I have made it my policy to charge extra per person for workbooks, especially if I'm doing a workshop for an association where they are charging people to attend. So when they or a third party request permission to include the workbook on a CD-ROM, I tell them that this is copyrighted material (which it is) and due to our previous agreement I cannot allow it to be included on the CD. They can always purchase extra copies of the workbooks if they want to, or direct attendees or anyone else who may be purchasing the CD-ROM to my Web site where they can contact me to purchase a workbook for themselves.

I also no longer sell the workbooks as a stand-alone product, they must hire me in order to get the workbooks or pay a significant "research and development" fee. I got burned once by an association who wanted to purchase the workbooks, then cancelled the seminar at the last minute but still wanted to buy the workbooks at the original (low) fee.

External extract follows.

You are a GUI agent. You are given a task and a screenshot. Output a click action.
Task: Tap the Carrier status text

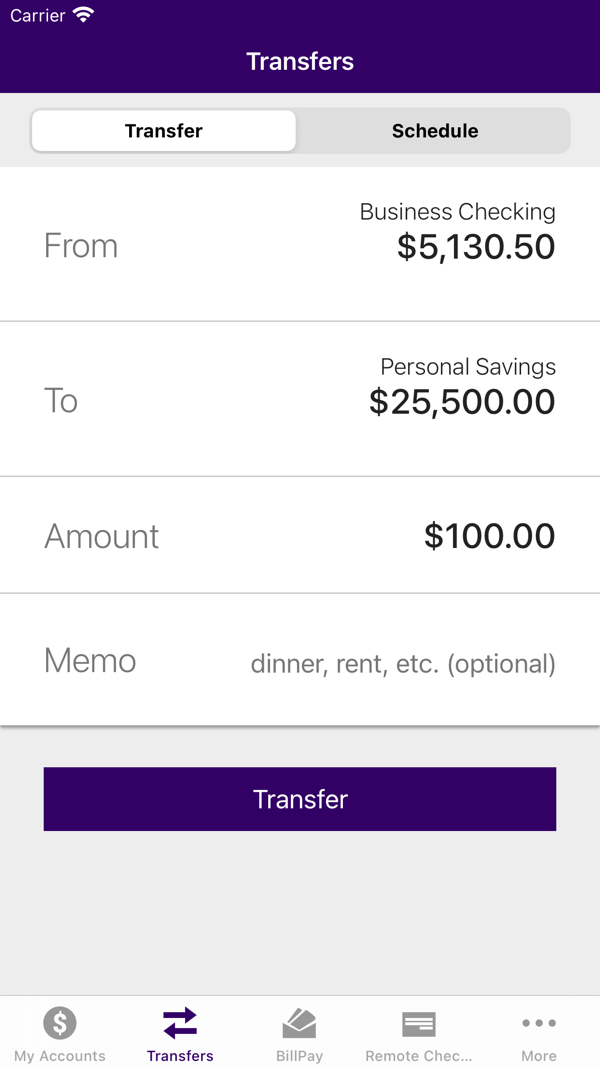(x=37, y=15)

If the client doesn't want to purchase the workbook, I'll provide them with a very brief one-or-two page outline with my contact information and that's it.

-- Michael Podolinsky

We live and work in Asia and this is just standard biz. We send the handouts to clients in softcopy to produce for us. If they want to include it in a CD (rare), happy to have them do it. The handouts are worthless without US doing the program to explain what it all means. Sure they can use the references and Web sites we give in the resources section. Wonderful! Our books and site are there too.

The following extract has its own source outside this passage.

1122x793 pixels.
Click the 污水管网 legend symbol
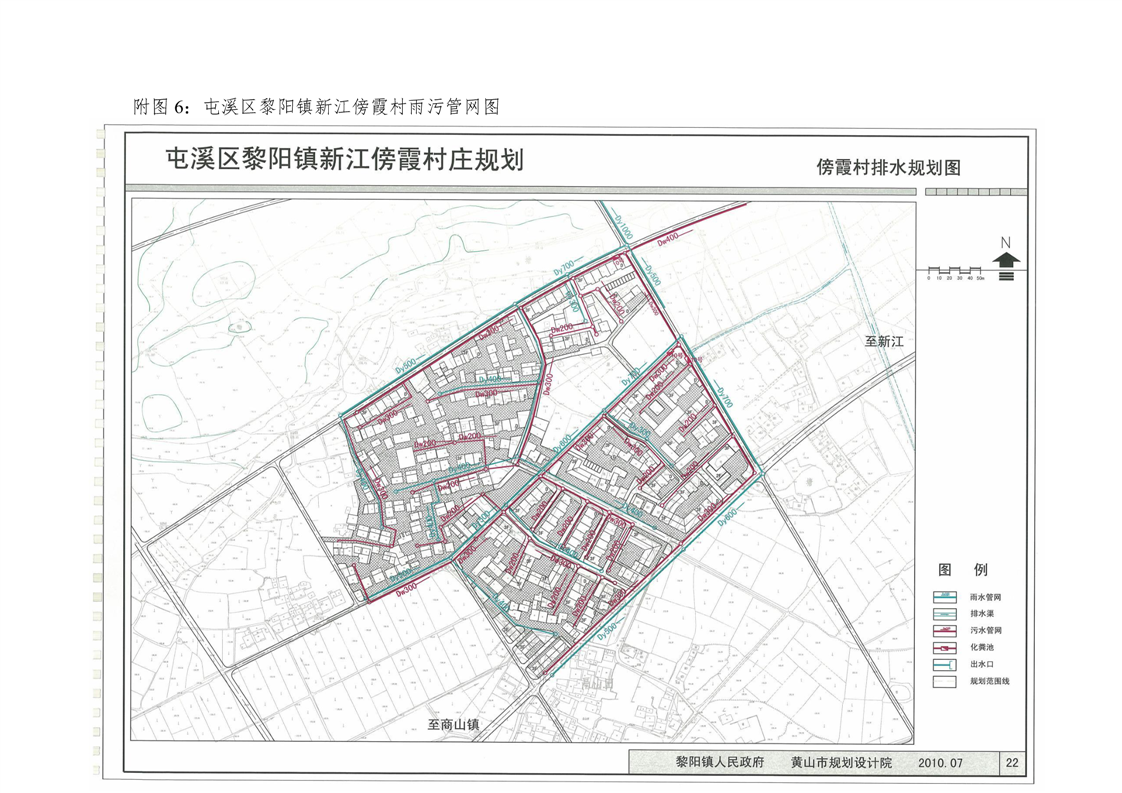(945, 631)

They request our slides and tell them we do not have copyright permission to share the photos but give them the stripped down version. Hey, no one is going to look at it anyway. If they do, it just makes them curious to see us live. If someone wants to steal the material, again, without our stories, energy, etc., it doesn't make sense.

-- Nancy Stern

It will depend on the audience. If it's for a group like NSA or ASTD I won't allow it as I have been blatantly ripped-off. If it's for an association of chemical engineers or some unrelated field, I allow it in PDF only for one time. I have also added it as a one time license fee if the group is very large.

-- Peggy Duncan

Your handout is just that. I'm sorry, but I must be missing something because I don't see what the issue is. Whether they give it to them in paper format or CD...does it matter? Some events I do give the attendees a binder with everyone's handout in it, and I really like this because even the people who don't attend my session will get my info.

You can protect yourself by writing the copyright statement on every page.

-- Rick Brenner

I don't wait for them to ask -- I offer it. They're often pleasantly surprised, and with that frame of mind, they're more willing to accept my restrictions.

I require that the material go only to attendees or their supervisors, because I don't want it to become part of their in-house training library without my being compensated for that. I let the material go to supervisors of attendees because they probably should know what I said (or some of it anyway), and because it could lead to more business. And of course every page (and the File Properties) has my contact info and a copyright date.

By the way, I never give out Word documents, because PDF gives much better control of how things will actually look for them. Also, I lock the PDF to prevent copy-and-paste. And if they ask for slides (PowerPoint) I give them a PDF of slides, not in PowerPoint.